- WORK TASK:
Below are records to be repeated in full. Give them exactly.

Stored entries
====

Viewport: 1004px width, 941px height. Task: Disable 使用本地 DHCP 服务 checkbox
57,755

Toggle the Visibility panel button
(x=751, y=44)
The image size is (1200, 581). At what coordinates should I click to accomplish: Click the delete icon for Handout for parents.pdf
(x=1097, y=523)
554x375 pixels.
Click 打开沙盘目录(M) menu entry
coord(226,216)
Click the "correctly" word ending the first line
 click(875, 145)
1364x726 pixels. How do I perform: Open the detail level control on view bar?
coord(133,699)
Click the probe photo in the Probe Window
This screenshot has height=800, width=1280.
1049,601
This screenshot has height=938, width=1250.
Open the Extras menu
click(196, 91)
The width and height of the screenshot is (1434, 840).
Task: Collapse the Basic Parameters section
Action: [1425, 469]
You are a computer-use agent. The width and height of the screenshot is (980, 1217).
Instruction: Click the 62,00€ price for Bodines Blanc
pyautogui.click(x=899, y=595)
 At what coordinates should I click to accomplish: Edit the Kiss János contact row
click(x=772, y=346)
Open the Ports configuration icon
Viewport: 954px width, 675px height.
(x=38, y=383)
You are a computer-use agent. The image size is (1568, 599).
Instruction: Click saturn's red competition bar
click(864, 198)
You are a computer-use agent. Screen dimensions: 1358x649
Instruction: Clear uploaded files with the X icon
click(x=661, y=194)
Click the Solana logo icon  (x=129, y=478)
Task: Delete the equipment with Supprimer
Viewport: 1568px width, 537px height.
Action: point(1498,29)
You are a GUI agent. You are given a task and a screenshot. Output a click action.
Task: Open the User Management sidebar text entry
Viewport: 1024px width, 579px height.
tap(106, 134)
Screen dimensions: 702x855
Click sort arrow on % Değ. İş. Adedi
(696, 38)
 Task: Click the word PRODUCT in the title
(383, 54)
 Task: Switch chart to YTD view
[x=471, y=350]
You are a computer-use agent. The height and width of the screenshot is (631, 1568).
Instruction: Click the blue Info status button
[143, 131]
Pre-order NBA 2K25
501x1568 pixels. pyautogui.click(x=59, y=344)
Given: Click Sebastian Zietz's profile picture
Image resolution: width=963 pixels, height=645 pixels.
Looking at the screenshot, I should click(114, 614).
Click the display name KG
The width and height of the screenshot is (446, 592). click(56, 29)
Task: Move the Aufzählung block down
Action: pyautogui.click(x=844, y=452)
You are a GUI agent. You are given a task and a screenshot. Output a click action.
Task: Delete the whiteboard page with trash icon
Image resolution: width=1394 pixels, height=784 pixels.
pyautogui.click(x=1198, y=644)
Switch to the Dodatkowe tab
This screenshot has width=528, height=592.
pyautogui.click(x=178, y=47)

====

- EXERCISE ANSWER:
Viewport: 1004px width, 941px height. Task: Disable 使用本地 DHCP 服务 checkbox
57,755

Toggle the Visibility panel button
(x=751, y=44)
The image size is (1200, 581). At what coordinates should I click to accomplish: Click the delete icon for Handout for parents.pdf
(x=1097, y=523)
554x375 pixels.
Click 打开沙盘目录(M) menu entry
coord(226,216)
Click the "correctly" word ending the first line
 click(875, 145)
1364x726 pixels. How do I perform: Open the detail level control on view bar?
coord(133,699)
Click the probe photo in the Probe Window
This screenshot has height=800, width=1280.
1049,601
This screenshot has height=938, width=1250.
Open the Extras menu
click(196, 91)
The width and height of the screenshot is (1434, 840).
Task: Collapse the Basic Parameters section
Action: [1425, 469]
You are a computer-use agent. The width and height of the screenshot is (980, 1217).
Instruction: Click the 62,00€ price for Bodines Blanc
pyautogui.click(x=899, y=595)
 At what coordinates should I click to accomplish: Edit the Kiss János contact row
click(x=772, y=346)
Open the Ports configuration icon
Viewport: 954px width, 675px height.
(x=38, y=383)
You are a computer-use agent. The image size is (1568, 599).
Instruction: Click saturn's red competition bar
click(864, 198)
You are a computer-use agent. Screen dimensions: 1358x649
Instruction: Clear uploaded files with the X icon
click(x=661, y=194)
Click the Solana logo icon  (x=129, y=478)
Task: Delete the equipment with Supprimer
Viewport: 1568px width, 537px height.
Action: point(1498,29)
You are a GUI agent. You are given a task and a screenshot. Output a click action.
Task: Open the User Management sidebar text entry
Viewport: 1024px width, 579px height.
tap(106, 134)
Screen dimensions: 702x855
Click sort arrow on % Değ. İş. Adedi
(696, 38)
 Task: Click the word PRODUCT in the title
(383, 54)
 Task: Switch chart to YTD view
[x=471, y=350]
You are a computer-use agent. The height and width of the screenshot is (631, 1568).
Instruction: Click the blue Info status button
[143, 131]
Pre-order NBA 2K25
501x1568 pixels. pyautogui.click(x=59, y=344)
Given: Click Sebastian Zietz's profile picture
Image resolution: width=963 pixels, height=645 pixels.
Looking at the screenshot, I should click(114, 614).
Click the display name KG
The width and height of the screenshot is (446, 592). click(56, 29)
Task: Move the Aufzählung block down
Action: pyautogui.click(x=844, y=452)
You are a GUI agent. You are given a task and a screenshot. Output a click action.
Task: Delete the whiteboard page with trash icon
Image resolution: width=1394 pixels, height=784 pixels.
pyautogui.click(x=1198, y=644)
Switch to the Dodatkowe tab
This screenshot has width=528, height=592.
pyautogui.click(x=178, y=47)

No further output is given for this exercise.